====== Data extracts

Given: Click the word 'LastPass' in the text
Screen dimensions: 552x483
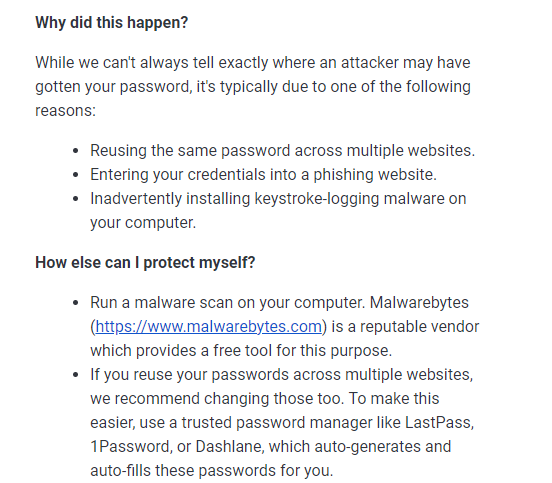Looking at the screenshot, I should tap(438, 422).
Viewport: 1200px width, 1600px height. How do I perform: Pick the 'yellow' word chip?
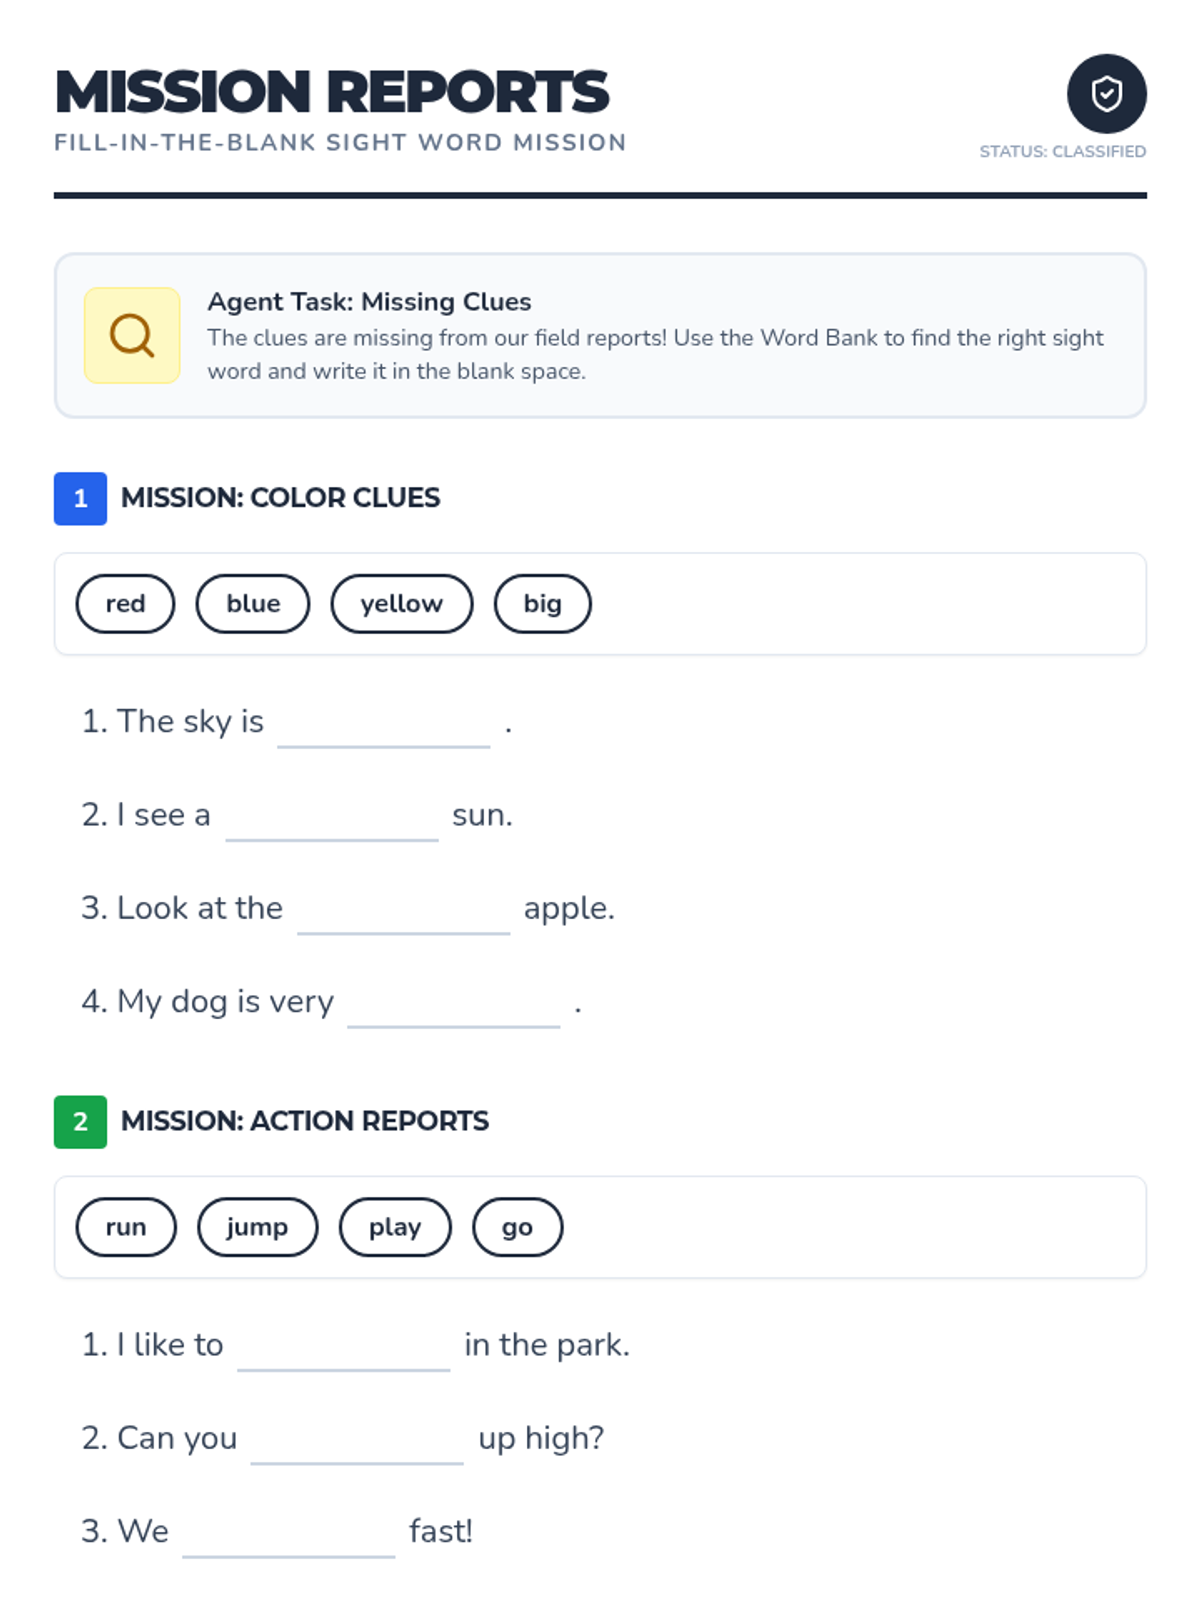point(401,604)
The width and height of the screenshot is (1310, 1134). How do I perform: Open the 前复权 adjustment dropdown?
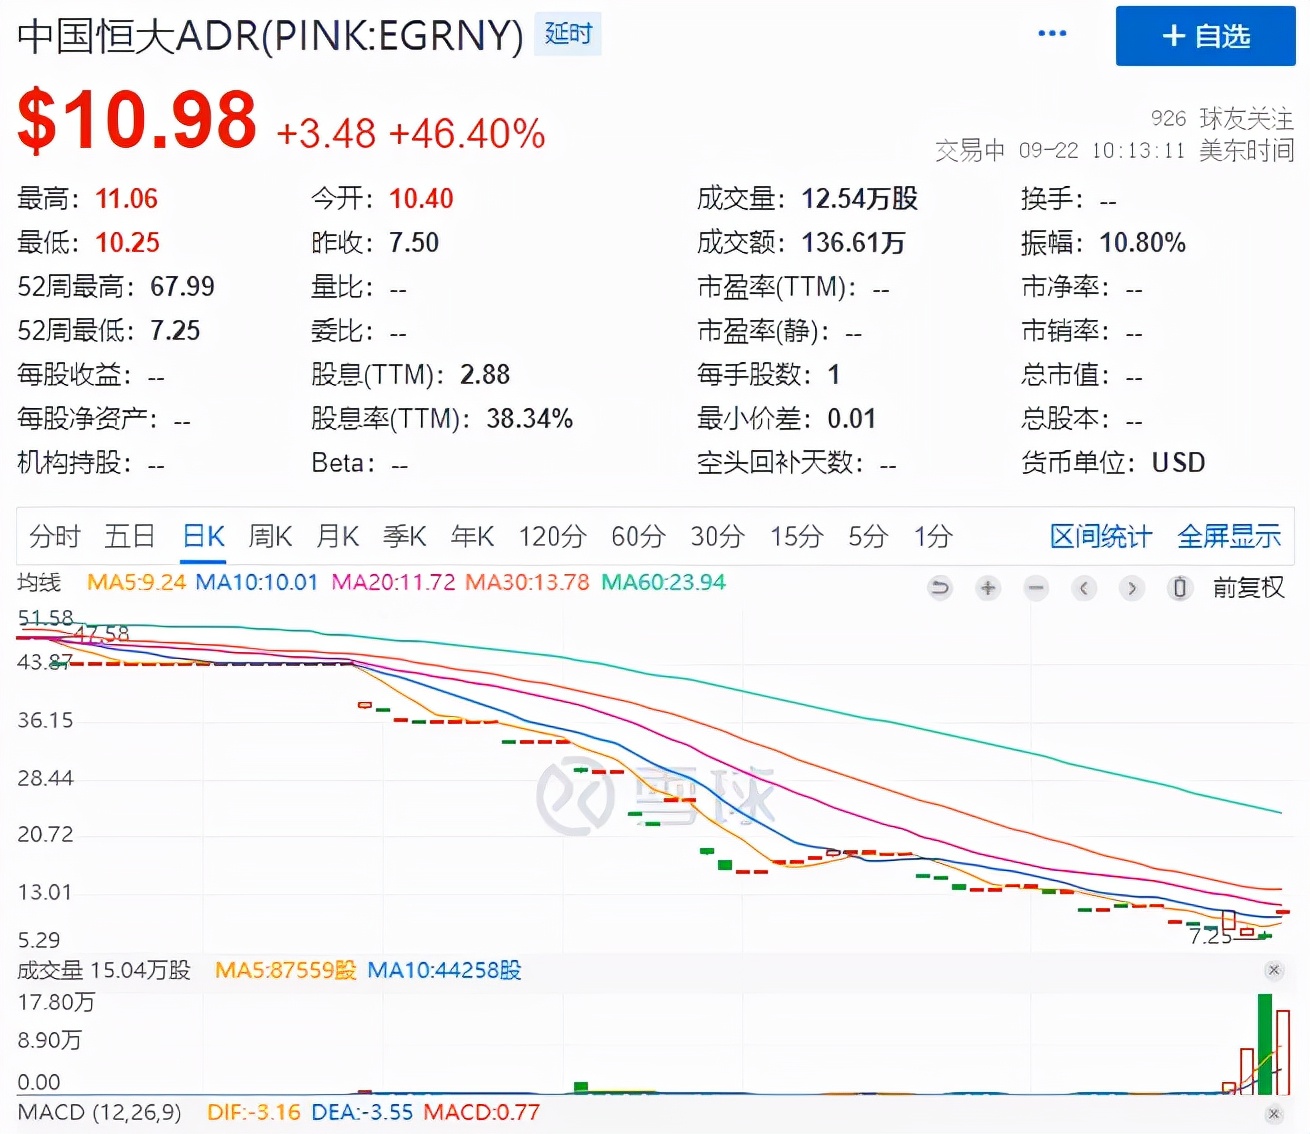pos(1248,588)
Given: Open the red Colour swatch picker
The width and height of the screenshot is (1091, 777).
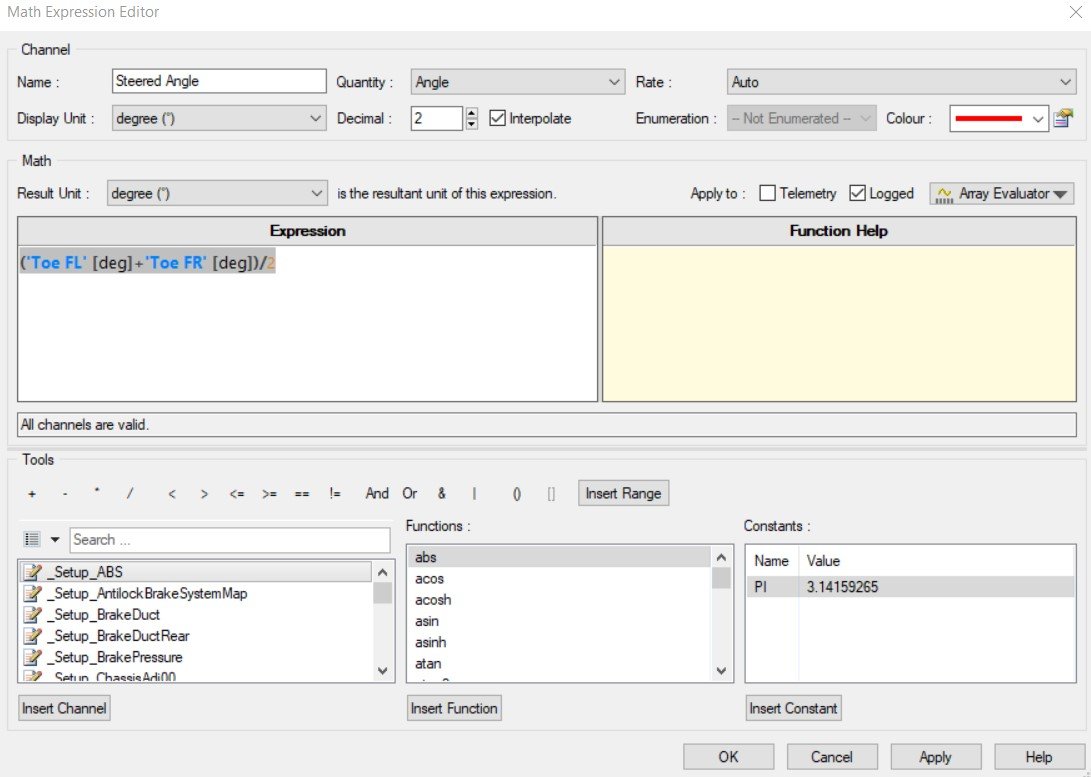Looking at the screenshot, I should click(x=998, y=118).
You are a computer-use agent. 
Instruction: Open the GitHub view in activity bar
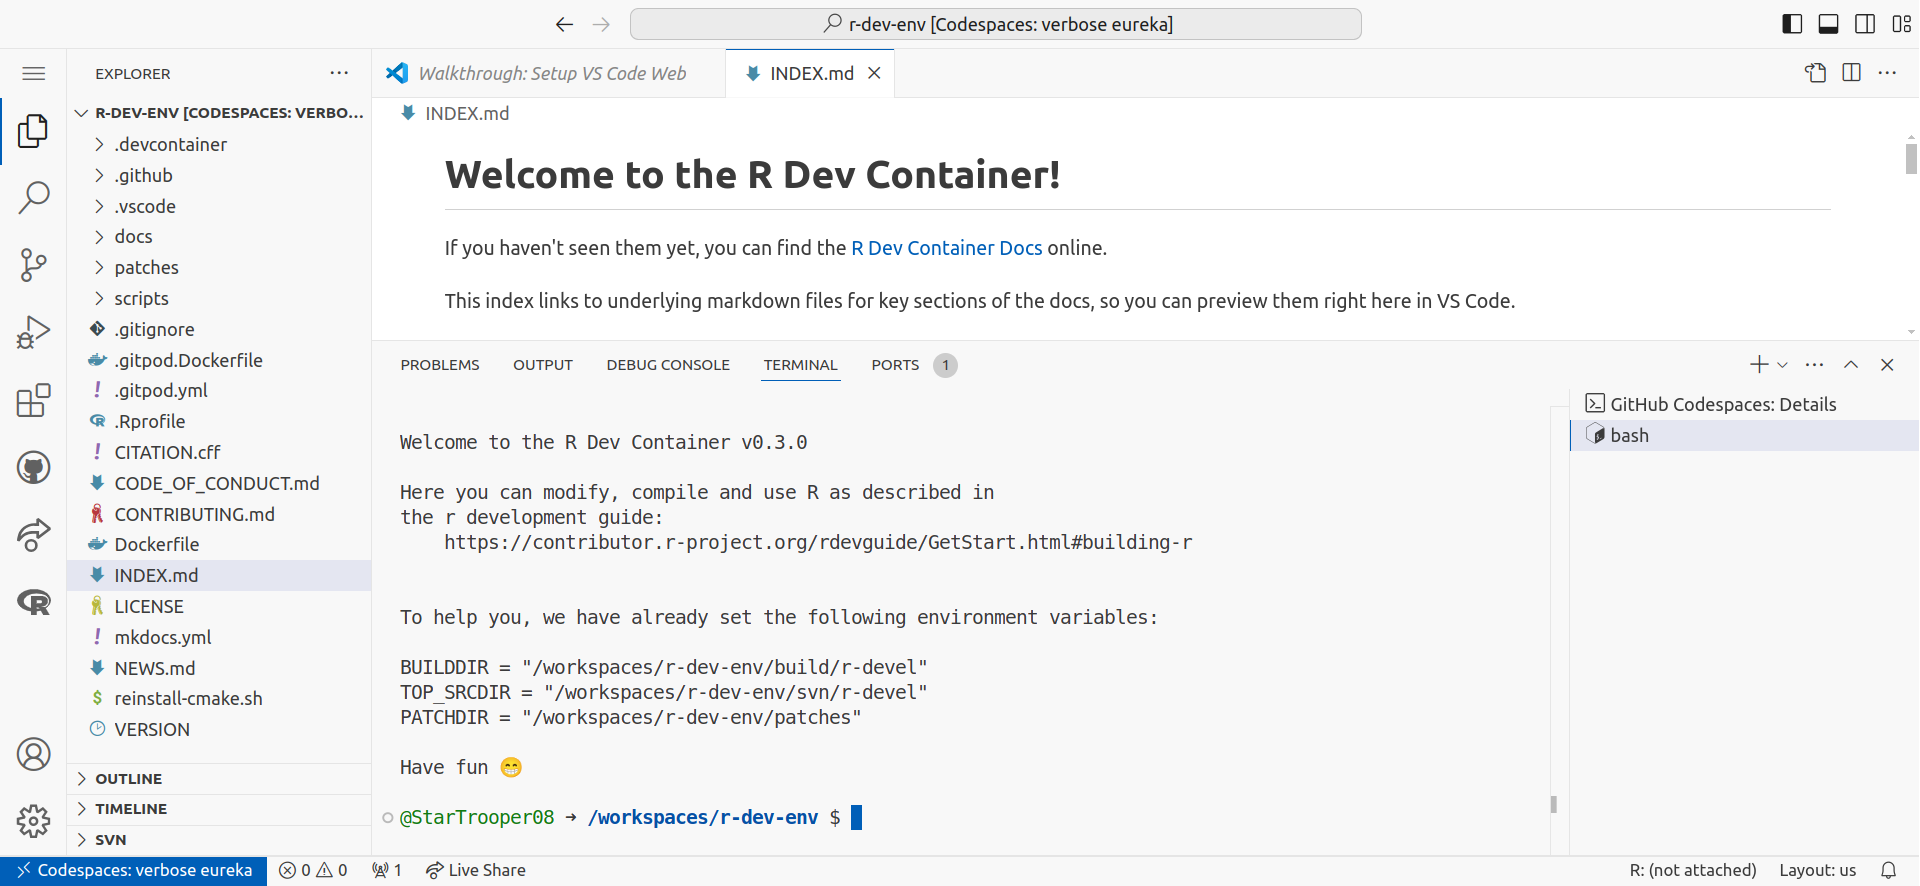coord(33,467)
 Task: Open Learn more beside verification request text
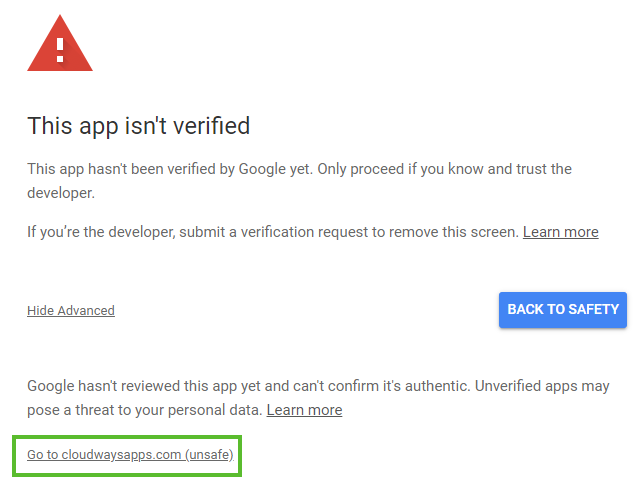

============

The data shown above must be printed again exactly, with no images included.

Output of the task:
Given: Click the word 'LastPass' in the text
Screen dimensions: 552x483
Looking at the screenshot, I should tap(438, 422).
Viewport: 1200px width, 1600px height. How do I perform: Pick the 'yellow' word chip?
point(401,604)
The width and height of the screenshot is (1310, 1134). How do I perform: Open the 前复权 adjustment dropdown?
pos(1248,588)
Given: Open the red Colour swatch picker
The width and height of the screenshot is (1091, 777).
Looking at the screenshot, I should click(x=998, y=118).
You are a computer-use agent. 
Instruction: Open the GitHub view in activity bar
coord(33,467)
 Task: Open Learn more beside verification request text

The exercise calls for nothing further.